A l'occasion d'une virée dans le grand-Ouest, le multimédaillé Jean Jouzel a tenté une attaque éclair, courte mais brillante : « J'ai mes convictions, mais j'essaie de ne pas trop être trop militant écologiste. Mes missions me demandent une certaine réserve ». Espérons qu'il se sente encore longtemps investi dans ses missions, car vu comme il s'acquitte de son devoir de réserve, s'il venait à se lâcher, le jardin d'Éden lui-même aurait tôt fait de se transformer en enfer où les flammes du réchauffement climatique lècheraient les pieds des impies.

Le Commandeur des Croyants nous a quelque peu inquiété au cours d'une journée spéciale climat (dont on peut constater une multiplication récente dans nos médias, seule conséquence vraiment observable du réchauffement climatique dans nos contrées) sur France Bleue Armorique, affichant un souffle court et un verbe un peu éteint.

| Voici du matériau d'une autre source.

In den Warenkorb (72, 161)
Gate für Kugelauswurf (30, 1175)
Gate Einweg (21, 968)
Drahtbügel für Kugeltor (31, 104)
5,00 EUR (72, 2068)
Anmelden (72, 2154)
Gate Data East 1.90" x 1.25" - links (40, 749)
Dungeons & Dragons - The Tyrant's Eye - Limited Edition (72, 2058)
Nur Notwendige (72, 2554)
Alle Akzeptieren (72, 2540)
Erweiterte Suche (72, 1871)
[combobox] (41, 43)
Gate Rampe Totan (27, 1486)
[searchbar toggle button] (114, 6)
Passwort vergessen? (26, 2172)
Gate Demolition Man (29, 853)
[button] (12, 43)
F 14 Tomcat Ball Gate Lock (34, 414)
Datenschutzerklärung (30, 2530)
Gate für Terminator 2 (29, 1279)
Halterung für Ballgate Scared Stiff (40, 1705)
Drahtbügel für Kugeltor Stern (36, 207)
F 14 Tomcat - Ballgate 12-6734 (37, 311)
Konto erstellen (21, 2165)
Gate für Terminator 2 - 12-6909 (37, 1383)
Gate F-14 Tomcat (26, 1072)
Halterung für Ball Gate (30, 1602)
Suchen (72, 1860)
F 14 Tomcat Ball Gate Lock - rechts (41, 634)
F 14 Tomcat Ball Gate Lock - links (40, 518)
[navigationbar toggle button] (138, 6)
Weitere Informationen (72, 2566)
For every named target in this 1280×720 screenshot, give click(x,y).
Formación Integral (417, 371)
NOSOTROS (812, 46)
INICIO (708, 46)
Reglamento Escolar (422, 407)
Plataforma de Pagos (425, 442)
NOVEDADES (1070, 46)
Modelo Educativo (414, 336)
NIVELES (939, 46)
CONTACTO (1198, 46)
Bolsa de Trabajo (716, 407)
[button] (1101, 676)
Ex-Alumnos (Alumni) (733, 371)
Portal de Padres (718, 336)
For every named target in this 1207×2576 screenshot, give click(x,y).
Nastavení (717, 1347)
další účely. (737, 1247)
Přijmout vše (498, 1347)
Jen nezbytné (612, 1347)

Heureusement, un réveil opportun lui a permis de placer quelques chiffres de son cru, l'amenant lui aussi à franchir le point qui porte son nom :
Élévation du niveau de la mer, augmentation du nombre de catastrophes naturelles, menaces sur la production alimentaire... Les effets désastreux du réchauffement climatique touchent déjà aujourd'hui plus de 200 millions de personnes...Si on laisse le changement climatique franchir la barre des 3/4°C, ce seront des centaines de millions de personnes qui seront condamnées à se déplacer avec des impacts sur la santé notamment.
Le seul point rassurant dans la course aux records migratoires à laquelle se livrent nos compétiteurs est qu'ils se heurteront rapidement, eux aussi, aux limites physiques de la population humaine.

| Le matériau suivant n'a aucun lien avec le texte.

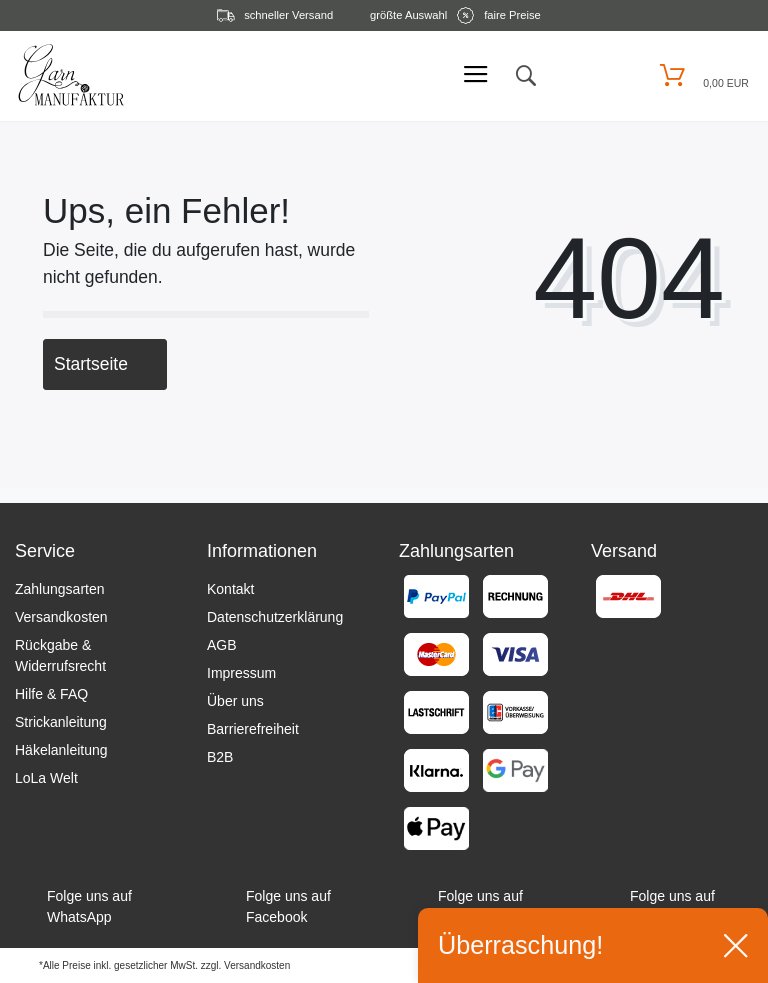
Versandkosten (61, 617)
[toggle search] (525, 76)
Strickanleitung (61, 722)
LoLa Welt (46, 778)
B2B (220, 757)
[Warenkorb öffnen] (701, 75)
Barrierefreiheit (253, 729)
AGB (222, 645)
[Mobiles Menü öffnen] (476, 75)
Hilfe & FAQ (51, 694)
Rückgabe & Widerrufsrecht (60, 655)
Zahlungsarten (60, 589)
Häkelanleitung (61, 750)
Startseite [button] (105, 364)
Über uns (235, 701)
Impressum (241, 673)
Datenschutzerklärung (275, 617)
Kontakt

Au rayon des climato-festifs, il est grand temps de saluer la performance des cyclistes d'Alternatiba, dont Libé brosse un récit lyrique de leur périple qui s'achevait samedi à Paris. Le jury du Climathon a suivi du coin de l'œil au cours de la période estivale cet événement majeur, qui a bénéficié au fil de ses 187 étapes d'une couverture particulièrement large et bienveillante de la presse locale. Seize furieux de la pédale ont donc couvert 5637 km à partir de Bayonne pour contribuer à la prise de conscience du bon peuple et « sauver le climat » (une petite variante qui montre le pluralisme des sauveteurs, qui en général se contentent de sauver l'humanité ou la planète). On apprend qu'il s'agissait d'une « vélorution » accomplie pour la plus grande gloire du climat, « un mode d'action dont les adeptes urbains se servent souvent pour réclamer davantage de mesures en leur faveur - il y en a une par mois à Paris », statistique qui précise bien tout le côté original de l'exercice. On ne sait trop pourquoi Libé trouve utile de préciser qu'« on est pourtant loin du bobo tentant de s'acheter une conscience ».

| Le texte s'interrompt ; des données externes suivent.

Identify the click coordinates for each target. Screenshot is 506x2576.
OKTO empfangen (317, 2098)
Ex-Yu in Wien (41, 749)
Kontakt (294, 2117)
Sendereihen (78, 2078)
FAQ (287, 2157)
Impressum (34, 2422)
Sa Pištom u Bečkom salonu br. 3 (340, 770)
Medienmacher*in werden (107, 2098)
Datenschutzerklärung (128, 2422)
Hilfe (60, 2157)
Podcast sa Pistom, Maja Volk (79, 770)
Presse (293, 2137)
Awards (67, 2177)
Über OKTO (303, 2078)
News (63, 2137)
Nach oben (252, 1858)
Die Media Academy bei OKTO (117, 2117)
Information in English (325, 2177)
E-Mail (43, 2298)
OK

Petite scène touchante : le blocage d'automobilistes au nom du climat, action dont on imagine toute les conséquences positives sur l'entreprise de rééducation du peuple motorisé. Mais comme le justifie un certain Max, « On est là pour le climat », ajoutant triomphalement que « ce qu'on fait n'a jamais été fait », sans que le lecteur comprenne trop si il fait référence à la prise d'otages d'automobilistes ou à la réalisation d'un grand tour à vélo. Les héros sont toujours de grands précurseurs incompris. D'ailleurs, « a Bordeaux, place Dormoy, on n'a pas vu de présentation claire des alternatives envisagées ni de passants curieux rejoindre la fête pour débattre. ». Finalement, Yann Arthus-Bertrand a peut-être raison : l'hélicoptère, c'est plus pratique.

Un blâme

À son plus grand regret, le jury du Climathon est obligé d'adresser un rappel aux devoirs de sa fonction à Nathalie Fontrel, chroniqueuse Planète Environnement de France Inter, qui a osé affirmer dans sa chronique du 24 septembre que « depuis quinze ans, les effectifs [des ours blancs] n'ont pas diminué » et que « oui, l'arctique change, mais l'ours blanc pourrait s'adapter ». Certes l'usage du conditionnel limite la gravité de la faute, mais le jury est déçu de voir une journaliste jusque là irréprochable tenir des propos qui flirtent manifestement avec le climatonégationnisme le plus outrancier, celui-là même qui nous prépare un nouvel Hitler.